Blind Items: I Guess, You Guess

September 19, 2011 / Posted by:

Some more co-stars who despise each other. Apparently the root of this feud is that the younger B- list actress said some very nasty things about this A list actress and the reasons why she split with her husband. The pair did the tiniest amount of press together for their movie, did not speak forever until the Emmy Awards and did not speak while being photographed. (CDAN)
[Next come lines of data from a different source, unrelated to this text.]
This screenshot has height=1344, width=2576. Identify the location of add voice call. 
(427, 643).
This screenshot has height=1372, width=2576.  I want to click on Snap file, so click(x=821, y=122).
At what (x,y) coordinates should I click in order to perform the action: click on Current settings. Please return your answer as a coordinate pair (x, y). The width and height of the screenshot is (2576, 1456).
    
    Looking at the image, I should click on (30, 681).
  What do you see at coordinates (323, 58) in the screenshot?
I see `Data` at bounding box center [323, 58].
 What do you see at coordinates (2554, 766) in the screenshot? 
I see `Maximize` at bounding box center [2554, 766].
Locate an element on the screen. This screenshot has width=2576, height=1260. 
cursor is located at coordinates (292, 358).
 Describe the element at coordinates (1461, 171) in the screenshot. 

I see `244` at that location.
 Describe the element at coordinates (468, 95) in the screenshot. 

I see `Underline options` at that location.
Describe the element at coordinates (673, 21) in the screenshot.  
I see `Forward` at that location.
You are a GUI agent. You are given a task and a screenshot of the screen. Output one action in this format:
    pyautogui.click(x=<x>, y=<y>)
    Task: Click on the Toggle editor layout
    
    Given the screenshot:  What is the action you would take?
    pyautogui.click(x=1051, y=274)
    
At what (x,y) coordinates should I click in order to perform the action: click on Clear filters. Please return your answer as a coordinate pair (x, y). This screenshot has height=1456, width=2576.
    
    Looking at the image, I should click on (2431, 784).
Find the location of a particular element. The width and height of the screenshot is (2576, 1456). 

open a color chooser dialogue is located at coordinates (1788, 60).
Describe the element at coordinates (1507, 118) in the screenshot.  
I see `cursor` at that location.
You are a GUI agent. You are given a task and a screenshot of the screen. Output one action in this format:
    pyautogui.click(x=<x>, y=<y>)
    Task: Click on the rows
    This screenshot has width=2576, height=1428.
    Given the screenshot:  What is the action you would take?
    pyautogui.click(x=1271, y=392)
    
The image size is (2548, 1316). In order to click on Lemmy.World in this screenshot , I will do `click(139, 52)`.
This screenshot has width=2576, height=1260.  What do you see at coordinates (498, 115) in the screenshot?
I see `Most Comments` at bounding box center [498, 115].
So Kate Winslet is the one who paid that dancing French ho to “accidentally” knock a toof out of Evan Rachel Wood with their elbow at a club in Paris? That’s a well played hit, Kate!

Which current “Dancing with the Stars” contestant has such a bad temper that producers fear he could blow a gasket at any time? Producers have taken special precautions and hired an on-set psychiatrist to make sure the wannabe hoofer doesn’t lose it on stage! (National Enquirer via Blind Gossip)

Three beautiful words that every Los Angeles-area psychiatrist’s office receptionist will say into the waiting room area at least once in their career: METTA WORLD PEACE.

Notice that this B- list movie actress looked a little harried and not quite 100%? It is because she had told her B+ television actor who sometimes masquerades as a really bad B- movie actor that she was not going to the show. She just wanted to stay at home because she does not get along with any of his cast. He talked her into it and she came grudgingly. (CDAN)

Fishsticks Paltrow works for the first part, but it obviously isn’t her since the second part reads B+ television actor instead of A+ cunt singer. So I’ll write Emily Blunt and John Krasinski’s names on paper in black pen and throw that shit into the guessing hat.

This married, foreign born C+/B- television actress on a very hit show spent about ten minutes making out and groping this always ready to play B/A- list actor who just completed a run on a very popular show. It was not like the pair were not spotted. The actress was overheard saying later that she thinks her husband will understand. “It was just kissing.” (CDAN)

I have zero ideas for the actress, but the man whore actor is either Jeremy Piven or Charlie Sheen. If you really want to know, just go to the Hollywood Free Clinic and wait until a C+ actress shows up to pick up genital yogurt cream for the HPV wart garden that grew on her tongue.